ITEMS:
————
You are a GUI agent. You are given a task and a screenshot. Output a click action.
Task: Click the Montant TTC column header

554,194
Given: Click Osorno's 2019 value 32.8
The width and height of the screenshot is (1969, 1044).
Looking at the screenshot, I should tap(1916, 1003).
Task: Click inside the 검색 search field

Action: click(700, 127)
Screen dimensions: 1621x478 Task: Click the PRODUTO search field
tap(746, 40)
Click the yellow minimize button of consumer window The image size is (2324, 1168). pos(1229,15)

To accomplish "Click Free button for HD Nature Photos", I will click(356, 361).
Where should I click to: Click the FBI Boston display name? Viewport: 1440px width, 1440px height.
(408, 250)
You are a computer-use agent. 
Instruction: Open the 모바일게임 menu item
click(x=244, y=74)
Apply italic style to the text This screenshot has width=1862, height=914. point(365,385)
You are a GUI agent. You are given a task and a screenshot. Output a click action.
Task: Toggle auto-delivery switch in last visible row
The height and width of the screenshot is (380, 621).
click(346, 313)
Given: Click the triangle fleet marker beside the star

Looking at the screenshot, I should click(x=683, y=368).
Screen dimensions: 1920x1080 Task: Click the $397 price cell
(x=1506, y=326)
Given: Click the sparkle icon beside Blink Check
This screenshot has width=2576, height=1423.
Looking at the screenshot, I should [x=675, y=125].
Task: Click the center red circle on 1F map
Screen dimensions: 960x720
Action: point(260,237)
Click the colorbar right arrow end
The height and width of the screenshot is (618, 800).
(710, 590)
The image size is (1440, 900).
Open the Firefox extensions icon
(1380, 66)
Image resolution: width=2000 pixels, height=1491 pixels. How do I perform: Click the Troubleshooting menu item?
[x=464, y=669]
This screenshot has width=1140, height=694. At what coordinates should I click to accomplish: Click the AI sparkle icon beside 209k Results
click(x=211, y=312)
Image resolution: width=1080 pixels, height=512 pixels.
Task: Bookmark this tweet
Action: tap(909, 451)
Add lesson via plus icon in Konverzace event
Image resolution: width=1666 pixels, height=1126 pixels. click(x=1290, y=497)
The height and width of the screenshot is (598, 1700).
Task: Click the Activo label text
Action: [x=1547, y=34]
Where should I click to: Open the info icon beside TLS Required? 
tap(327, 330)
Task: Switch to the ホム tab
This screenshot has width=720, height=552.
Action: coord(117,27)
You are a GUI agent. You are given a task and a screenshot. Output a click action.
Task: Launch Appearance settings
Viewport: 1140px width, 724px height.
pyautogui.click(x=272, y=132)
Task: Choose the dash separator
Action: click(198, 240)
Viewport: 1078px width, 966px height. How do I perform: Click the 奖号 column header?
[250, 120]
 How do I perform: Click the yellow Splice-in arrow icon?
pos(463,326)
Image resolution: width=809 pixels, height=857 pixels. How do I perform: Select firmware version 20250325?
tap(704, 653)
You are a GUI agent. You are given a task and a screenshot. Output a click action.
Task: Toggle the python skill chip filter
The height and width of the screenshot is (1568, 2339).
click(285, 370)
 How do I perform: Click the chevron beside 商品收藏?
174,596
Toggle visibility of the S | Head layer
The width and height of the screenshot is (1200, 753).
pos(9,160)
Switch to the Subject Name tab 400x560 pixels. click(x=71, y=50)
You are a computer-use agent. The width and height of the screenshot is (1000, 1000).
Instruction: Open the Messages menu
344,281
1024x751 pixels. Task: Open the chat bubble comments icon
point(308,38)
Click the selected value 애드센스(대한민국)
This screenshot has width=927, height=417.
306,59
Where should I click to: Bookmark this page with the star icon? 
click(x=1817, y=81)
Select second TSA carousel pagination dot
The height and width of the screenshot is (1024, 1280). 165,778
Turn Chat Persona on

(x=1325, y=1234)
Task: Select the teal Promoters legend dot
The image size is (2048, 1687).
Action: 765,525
————
REQUIREMENTS:
Which lines of the data above contain the word "Instruction"? Gather every one of them and copy each line out in full.

OUTPUT BELOW:
Instruction: Open the 모바일게임 menu item
Instruction: Open the Messages menu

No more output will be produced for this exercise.